On dit que cette énorme trappe offre une bonne protection au chef de char utilisant le périscope, mais en réalité, elle offre non seulement une protection, mais bloque aussi la ligne de mire.
De plus, l'ouverture de la trappe rend trop facile pour l'infanterie prosienne de lancer des grenades, donc les chefs de char T34 verrouillent toujours la trappe au combat, sans aucune intention d'utiliser le périscope.
Mikhaïl ouvrit cette énorme trappe et cria : « Le général Rokossovski est arrivé au poste de commandement de l'armée de front de l'Ouest ! »
Tous les autres dans le camp étaient assez nerveux — ils ne savaient pas ce qui se passait, et le bruit des tirs à l'ouest était si dense qu'il était angoissant pour n'importe qui.
La nouvelle que le « Mur de fer impérial », « l'Étoile de la Victoire », le général Rokossovski était arrivé au poste de commandement de l'armée de front agissait comme un coup de fouet, redonnant soudain beaucoup plus d'assurance à tout le monde.
Mikhaïl continua d'écouter, la main sur le casque, et relaya les dernières nouvelles à tous : « Et le général Gorki Konstantinovitch, de l'armée de front de Saint-André, est aussi arrivé ! Il a pris le commandement de l'armée de front ! »
Soudain, l'infanterie d'accompagnement du bataillon de chars grommela, déçue : « Pourquoi ce n'est pas le général Rokossovski qui nous commande ? »
Mikhaïl jura : « Le général Rokossovski doit écrire des manuels à l'académie militaire ; à présent, il est ici au front comme envoyé spécial de Sa Majesté le Tsar ! Arrêtez de râler ! »
Un autre tankiste demanda : « Le général a-t-il des ordres pour nous ? »
Le sourire de Mikhaïl se figea : « Non, il nous a juste dit de tenir nos positions. »
Les soldats se regardèrent, perplexes : « L'ennemi ? On n'a pas vu le moindre ennemi ? »
« On n'est pas censés attaquer ? »
——–
Au poste de commandement de la 1re armée de l'Ordre des Chevaliers d'Asgard prosien, l'officier de transmission pénétra en titubant : « Excellence ! Seigneur Giles ! Le général au Cheval Blanc est arrivé au poste de commandement de l'armée de front de l'Ouest ! »
Giles fronça les sourcils ; la carte devant lui était couverte de marqueurs indiquant des offensives réussies, les positions reprises étant mises en évidence.
En regardant simplement la carte, les Prosiens semblaient en état de « victoire sur tous les fronts », mais Giles avait un sillon profond entre les sourcils : « Rokossovski est ici ? N'avait-il pas été dépouillé de ses pouvoirs militaires après avoir perdu une lutte politique ? »
L'officier de transmission répondit : « Il vient de diffuser lui-même par la radio ; je l'ai enregistré ! »
Sur ces mots, l'officier fit un geste, et le sergent qui l'accompagnait posa un magnétophone sur la table.
L'officier appuya sur le bouton, les bobines du magnétophone se mirent à tourner, et une voix calme s'éleva du haut-parleur : « Soldats de l'armée de front de l'Ouest, ici le général de division Rokossovski.

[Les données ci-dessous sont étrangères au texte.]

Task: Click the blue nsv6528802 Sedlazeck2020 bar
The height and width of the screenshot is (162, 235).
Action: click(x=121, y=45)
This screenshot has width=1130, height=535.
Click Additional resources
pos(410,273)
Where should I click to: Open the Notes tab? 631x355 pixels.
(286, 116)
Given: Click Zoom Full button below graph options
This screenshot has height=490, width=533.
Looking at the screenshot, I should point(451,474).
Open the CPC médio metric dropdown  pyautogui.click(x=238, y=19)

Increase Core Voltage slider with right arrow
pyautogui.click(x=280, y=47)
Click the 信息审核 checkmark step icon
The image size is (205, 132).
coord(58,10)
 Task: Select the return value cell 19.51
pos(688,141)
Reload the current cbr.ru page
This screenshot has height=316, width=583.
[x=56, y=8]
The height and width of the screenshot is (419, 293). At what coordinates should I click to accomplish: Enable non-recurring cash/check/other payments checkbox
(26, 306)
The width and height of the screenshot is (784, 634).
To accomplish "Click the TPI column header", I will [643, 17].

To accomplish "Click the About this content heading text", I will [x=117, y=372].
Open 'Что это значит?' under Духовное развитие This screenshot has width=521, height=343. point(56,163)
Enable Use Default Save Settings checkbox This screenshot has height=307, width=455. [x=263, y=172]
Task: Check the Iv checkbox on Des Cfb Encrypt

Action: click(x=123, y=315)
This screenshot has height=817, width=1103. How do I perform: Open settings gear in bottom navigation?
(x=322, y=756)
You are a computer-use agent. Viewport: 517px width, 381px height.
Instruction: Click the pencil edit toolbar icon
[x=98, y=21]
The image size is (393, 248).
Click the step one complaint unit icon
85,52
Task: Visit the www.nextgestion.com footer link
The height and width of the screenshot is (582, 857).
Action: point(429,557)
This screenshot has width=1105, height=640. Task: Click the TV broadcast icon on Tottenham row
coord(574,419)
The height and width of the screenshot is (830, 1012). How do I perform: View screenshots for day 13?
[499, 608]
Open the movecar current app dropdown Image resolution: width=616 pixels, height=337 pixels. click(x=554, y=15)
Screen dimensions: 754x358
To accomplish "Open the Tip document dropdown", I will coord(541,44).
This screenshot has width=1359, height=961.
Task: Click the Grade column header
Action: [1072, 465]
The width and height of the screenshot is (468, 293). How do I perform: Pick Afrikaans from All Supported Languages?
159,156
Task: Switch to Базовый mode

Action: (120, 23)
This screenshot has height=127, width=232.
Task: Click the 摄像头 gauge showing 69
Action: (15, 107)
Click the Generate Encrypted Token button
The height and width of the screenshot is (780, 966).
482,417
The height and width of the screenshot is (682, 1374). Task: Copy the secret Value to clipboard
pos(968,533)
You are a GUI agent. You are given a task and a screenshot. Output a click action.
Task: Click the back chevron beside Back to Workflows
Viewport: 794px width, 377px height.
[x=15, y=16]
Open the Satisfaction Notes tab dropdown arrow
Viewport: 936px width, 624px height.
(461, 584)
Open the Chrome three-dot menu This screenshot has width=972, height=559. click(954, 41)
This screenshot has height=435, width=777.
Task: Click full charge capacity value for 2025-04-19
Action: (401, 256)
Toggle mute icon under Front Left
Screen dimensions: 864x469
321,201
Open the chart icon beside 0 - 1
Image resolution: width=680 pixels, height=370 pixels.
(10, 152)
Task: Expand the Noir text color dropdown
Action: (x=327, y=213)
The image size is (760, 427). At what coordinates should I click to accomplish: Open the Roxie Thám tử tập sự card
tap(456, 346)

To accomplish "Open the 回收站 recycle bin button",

Je me trouve au poste de commandement de l'armée de front de l'Ouest, et je vous parle au nom de Sa Majesté le Tsar ! »
Le froncement de sourcils de Giles s'accentua : « C'est bien Rokossovski, le général au Cheval Blanc. Pourquoi viendrait-il au front ? Et nous venons de lancer une attaque, et il arrive immédiatement… »
Soudain, Giles s'arrêta, la bouche béante : « Serait-ce que l'armée de front de l'Ouest a mal jugé nos intentions et panique, préparant la retraite ? Rokossovski serait-il envoyé pour stabiliser la situation ? »
À cet instant, l'enregistrement annonça que le général Golikov était devenu le commandant de l'armée de front de l'Ouest.
Giles frappa violemment sa cuisse : « Ah ! Nous avons manqué l'occasion ! L'ennemi était terrifié par nous ! Non, non, c'est faux. Rokossovski est arrivé si vite ; l'ennemi ne s'effondrera pas, j'ai trop réfléchi. »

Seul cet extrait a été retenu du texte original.